I have sent my last post about clang to a friend, suggesting that the final days of gcc could be coming, and he refuted with a very pragmatic point: "talk is cheap, show me the (generated) code". :-P So I decided to get serious.

I have already told in the article that clang is in development stage, so how could I show him a working example ? I know clang able to compile large projects, like gcc and FreeBSD. After playing with some small projects, I found this one, from the Computer Language Benchmarks Game. The benchmark is called fasta, and it generates pseudo random DNA sequences.
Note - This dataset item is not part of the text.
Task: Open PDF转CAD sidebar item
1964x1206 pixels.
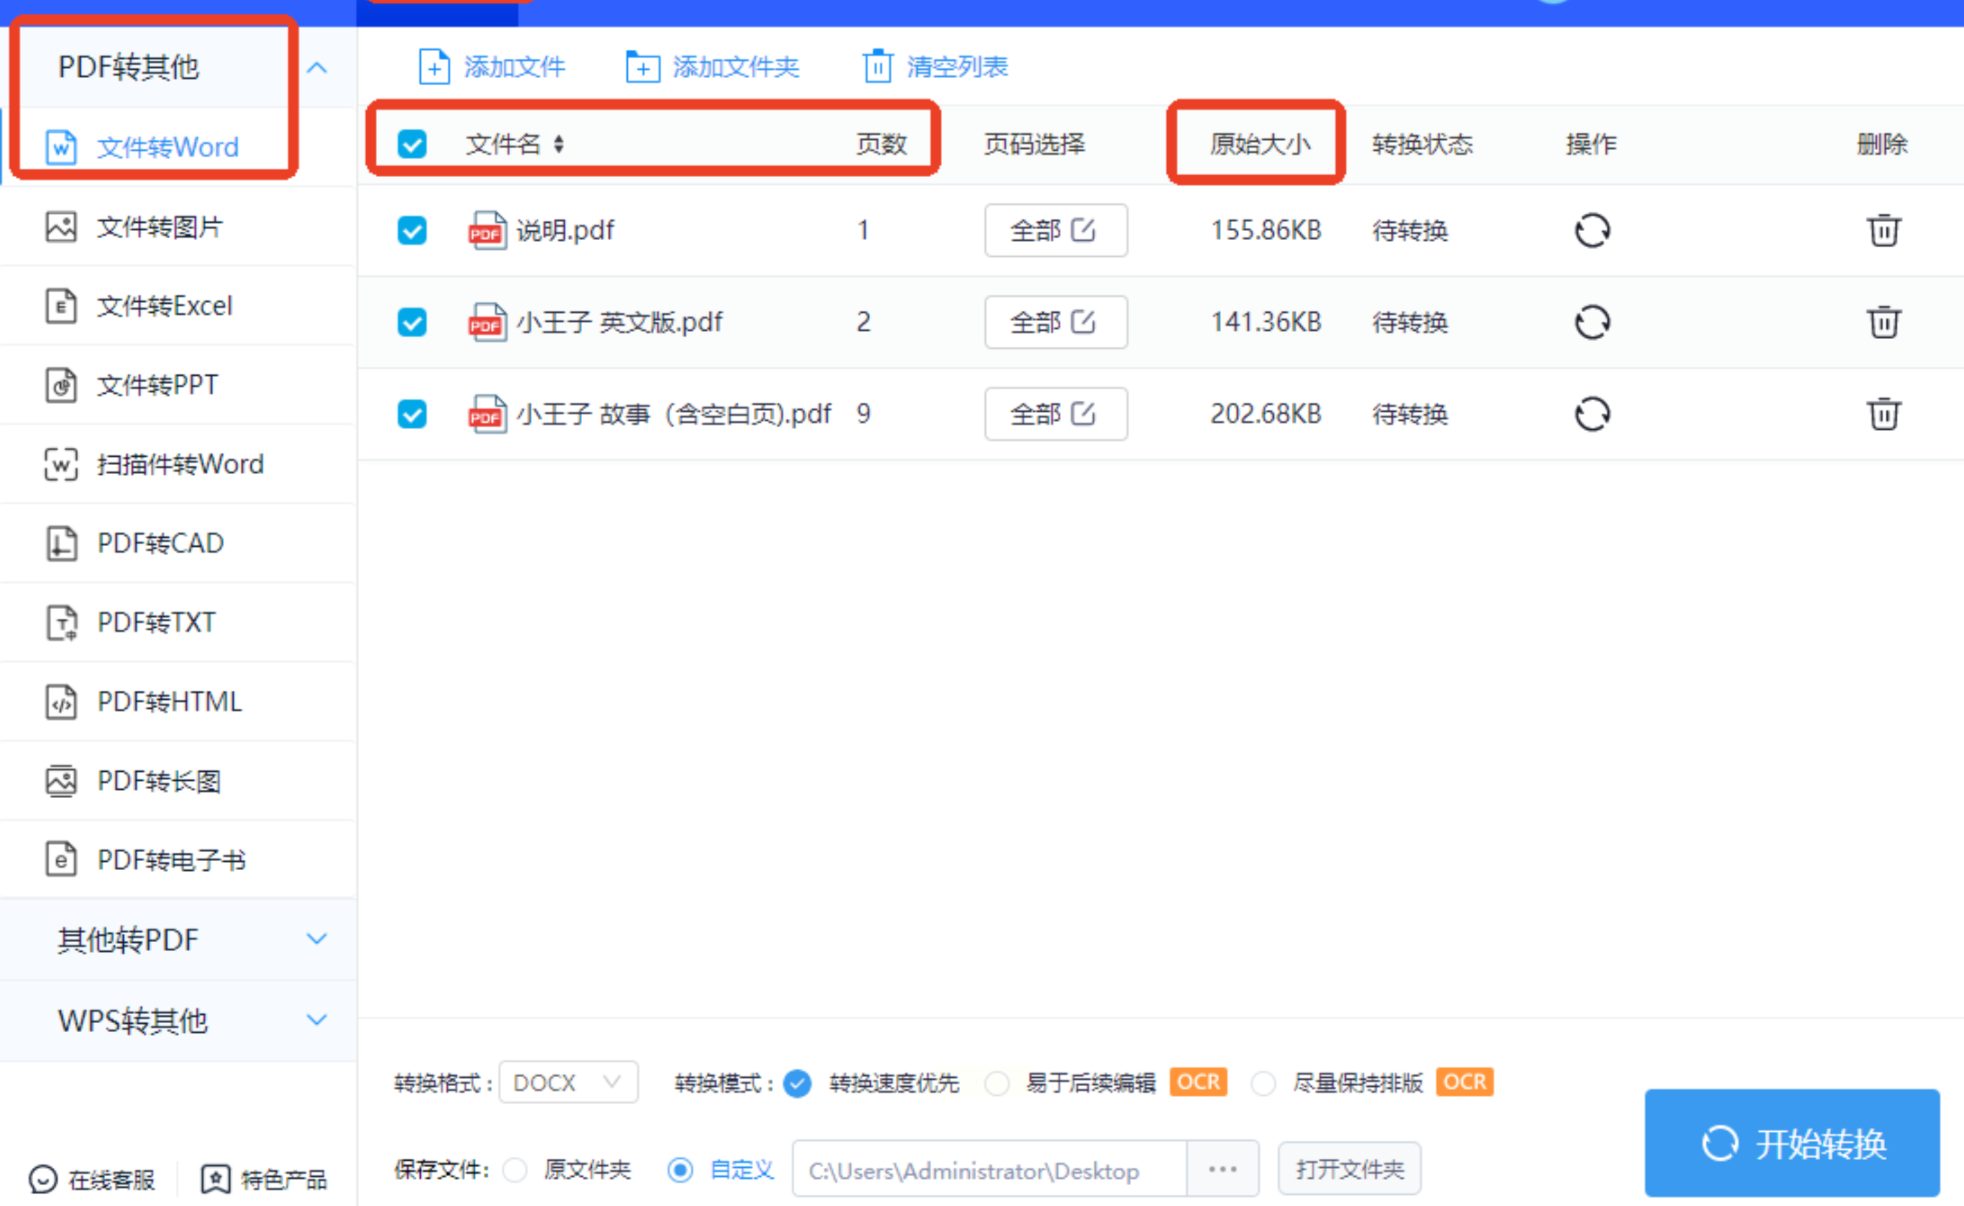Action: pos(160,543)
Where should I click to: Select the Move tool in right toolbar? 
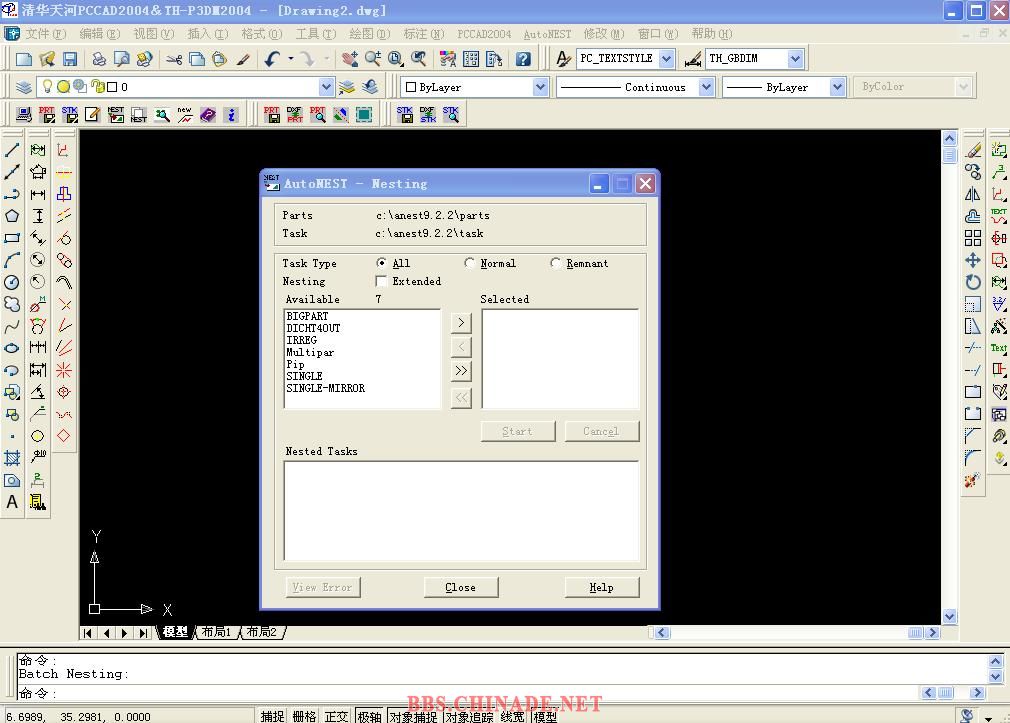coord(972,260)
I chose this one because it was small and, even though floating point was used in the program, outputs could be directly compared without rounding errors (becuase they're composed of DNA elements).

My system: My machine is a HP Pavilion dv9000, Core 2 Duo T5500 1.66 GHz, 2GB RAM, with Ubuntu 9.04.
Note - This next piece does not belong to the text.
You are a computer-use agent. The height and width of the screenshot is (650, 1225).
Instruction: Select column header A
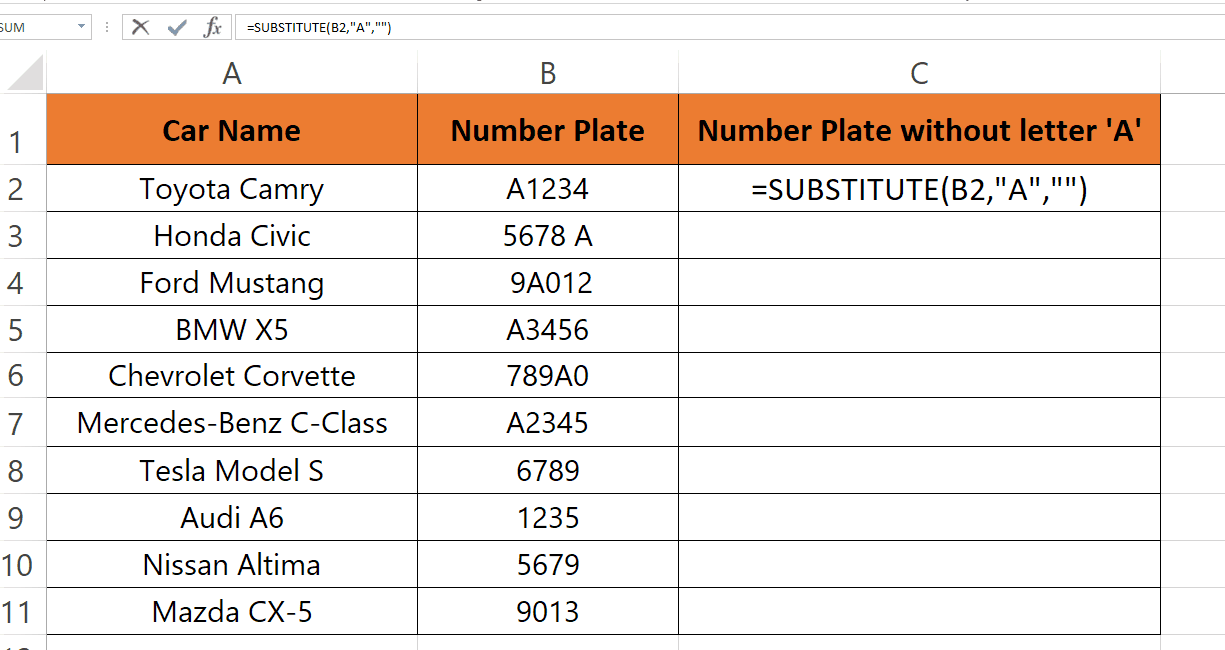231,72
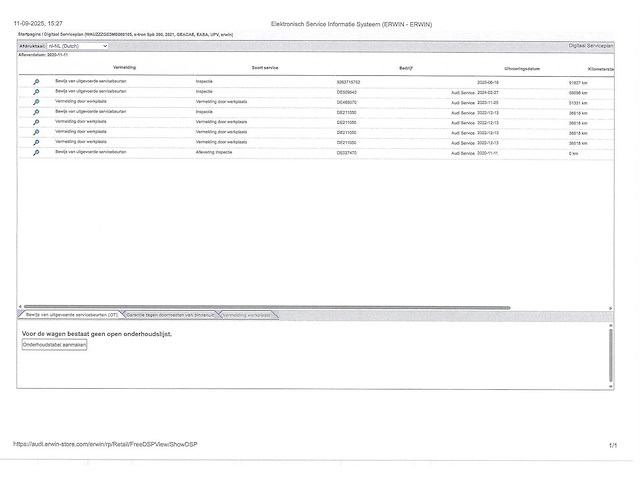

The compilers: the old guy is gcc 4.3.3 from the standard Ubuntu package. The new guy is clang, downloaded today from svn (llvm rev 71035/clang rev 71041). llvm and clang were compiled with "--prefix=/opt/clang --enable-optimized".

The execution: I've just used GNU time repeatedly until the execution time converged, chose a result at random and rounded it to one decimal figure. Remember that I just have to convince a friend. :-P Standard output was redirected to /dev/null.

At first I did this:
$ gcc -O3 -o b b.c
$ /opt/clang/bin/clang -O3 -o bb b.c
$ time ./b 25000000 > /dev/null
$ time ./bb 25000000 > /dev/null

But this gave incredible 11.1s for gcc and 7.4s for clang. It was a good surprise to see clang surpassing gcc, but there was something wrong, since gcc is not a bad compiler. A quick look in assembly output showed that clang was using SSE registers for moving data around and for calculating, while gcc was not. This is a good point for the clang driver, but it doesn't tell us anything. So, the correct command line for gcc is:

$ gcc -O3 -march=native -mmmx -msse -msse2 -msse3 -mfpmath=sse -o b b.c

Then we finally settle with the results: 7.7s for gcc and 7.4s for clang. Clang wins !

1 comment:

Isaac Gouy said...

If you notice other programs which you know would perform better with different compiler options then let us know!

Here are the updated fasta measurements.